Les hôpitaux doivent faire face à des pertes d'honoraires et à une diminution des rentrées du secteur de la pharmacie. Pendant ce temps, les charges en matière de personnel ont augmenté : la hausse relativement soutenue (+/_5% ) est principalement imputable à l’effet prix. Par ailleurs, on le remarque sur le terrain chaque jour, en dépit des mesures de renforcement de l’attractivité, l’effectif du personnel soignant ne progresse que très faiblement (+0,5%)
L’avenir  et la cybersécurité
L’étude Maha montre que des investissements considérables sont nécessaires pour assurer la transformation digitale des hôpitaux et permettre une meilleure circulation des informations tout en renforçant la cybersécurité. En outre, les hôpitaux n’échapperont pas à terme aux normes plus strictes en matière d’efficacité énergétique et durabilité de leurs infrastructures. Par ailleurs, l’étude montre que les coûts de construction augmentent fortement en raison de la demande et des problèmes d’approvisionnement. Elle pointe aussi l'importance d'un juste dimensionnement des hôpitaux. Face à tous ces défis, des solutions existent : "Le réseau hospitaliser constitue une opportunité et une perspective transversale pour les gestionnaires. Sans oublier qu'une profonde refonte de leur financement s’impose comme prévu dans l’accord du gouvernement." conclut Arnaud Dessoy.

Réactions

De son côté, Gibbis demande « du soutien immédiat, mais aussi des investissements à long terme avec notamment l’Octroi de compensations financières pour l'impact du COVID-19. Elles sont très insuffisantes : limitées jusqu'au 30 septembre (donc aucune compensation pour la 4e vague) et aucune compensation pour la perte d’activité ». L’association veut aussi « un investissement spécifique dans l'attractivité du département des soins infirmiers, qui sont nos ressources extrêmement précieuses et rares. Par exemple il faut valoriser les titres et qualifications des infirmiers spécialisés »

Elle aspire enfin à « une réforme durable du secteur hospitalier, axée sur plus de collaboration et de résilience et à une réforme du financement des hôpitaux, orienté sur la qualité de la prise en charge et les résultats...sans oublier le financement correct des nouvelles obligations imposées aux hôpitaux. »

Pour l'UNESSA, l’étude Maha 2020 confirme la fragilité financière des hôpitaux.
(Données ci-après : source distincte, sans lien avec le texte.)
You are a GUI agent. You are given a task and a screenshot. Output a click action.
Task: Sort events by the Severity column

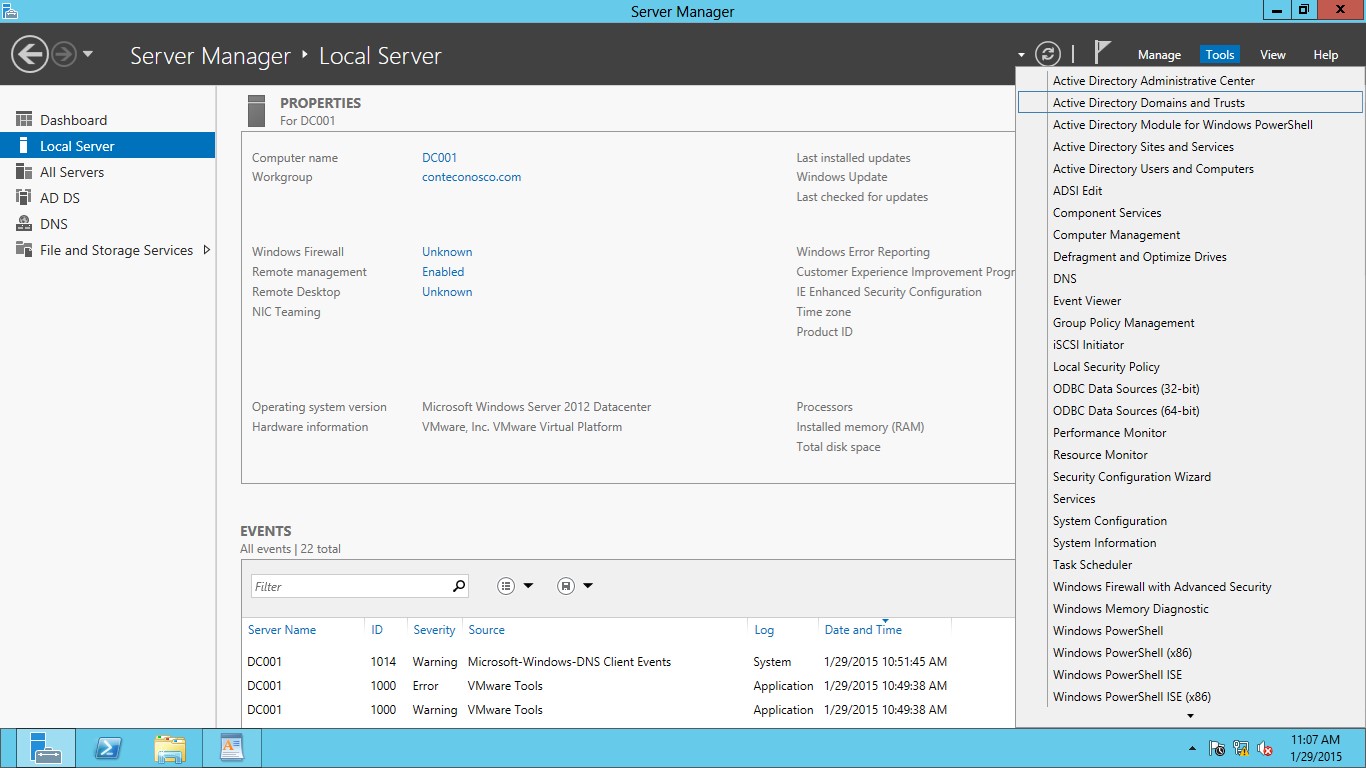click(434, 630)
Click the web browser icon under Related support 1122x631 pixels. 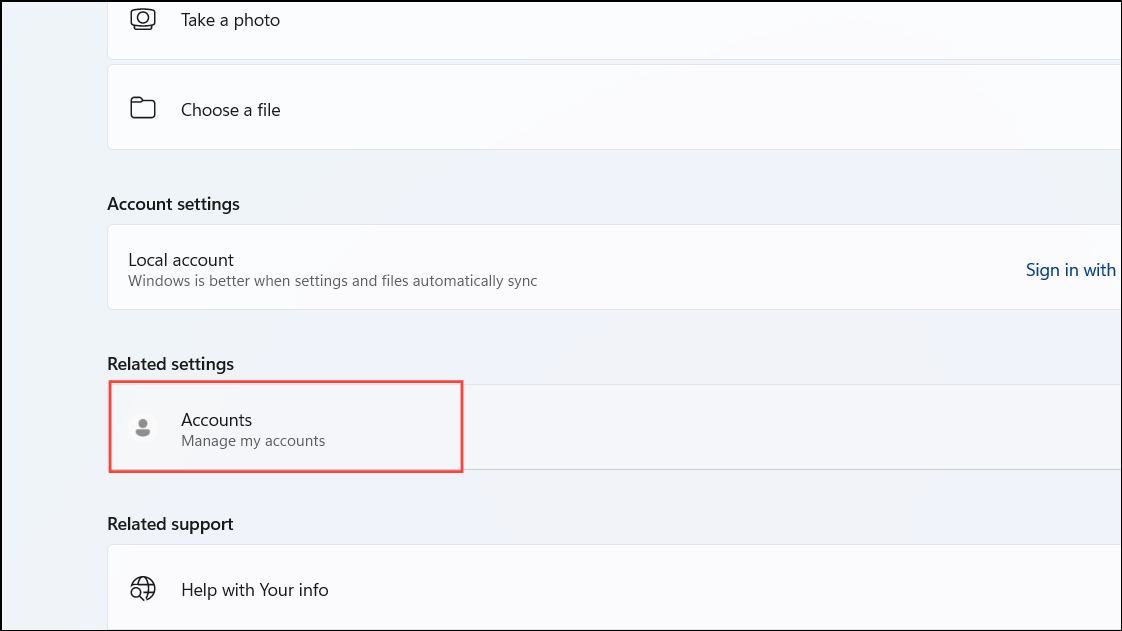[143, 589]
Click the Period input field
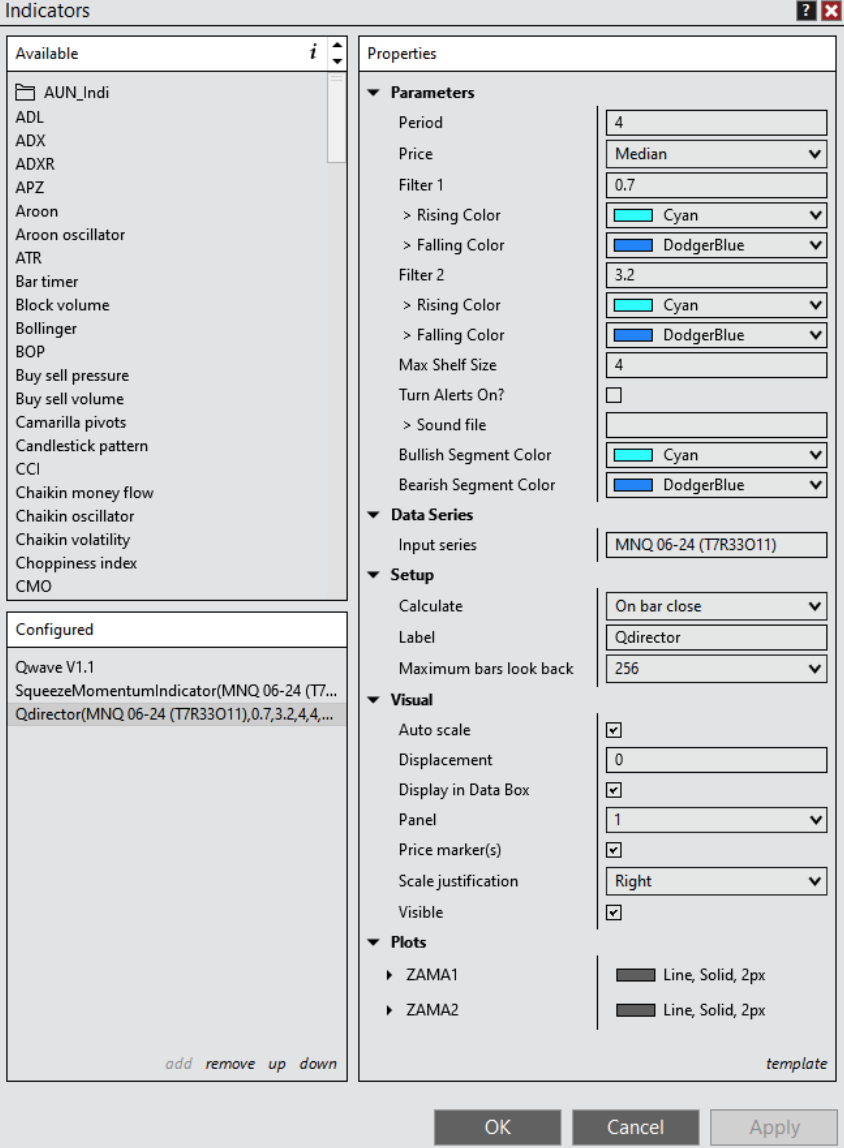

Elle demande aux autorités, principalement fédérales, de lever le plus rapidement possible les incertitudes sur leur financement. Si l’équation bien-être des patients + engorgement de nos services de soins intensifs + épuisement et manque de personnel soignant sont bien en tête dans tous les agendas du secteur, pour la résoudre, la sécurité financière est une condition sine qua non.

Le ministre fédéral de la Santé publique Frank Vandenbroucke a assuré jeudi finaliser un projet de réforme. "La crise a montré la nécessité de réformer le financement des hôpitaux. Ces dernières semaines, j'ai mis la dernière main à un plan relatif à la réforme des hôpitaux. Je le présenterai début janvier", a-t-il affirmé.

Le ministre a également précisé prolonger les mesures de compensation des frais exceptionnels des hôpitaux dans le cadre de la quatrième vague de Covid-19. Le coût pour les neuf premiers mois de 2021 a été estimé à 408 millions. "Compte tenu de la quatrième vague, une prolongation de la mesure apparaissait bien sûr indispensable tant pour les trois derniers mois de 2021 que pour le premier trimestre de 2022. Un accord de principe a été trouvé lundi en kern pour travailler sur des pistes allant dans ce sens", a-t-il conclu.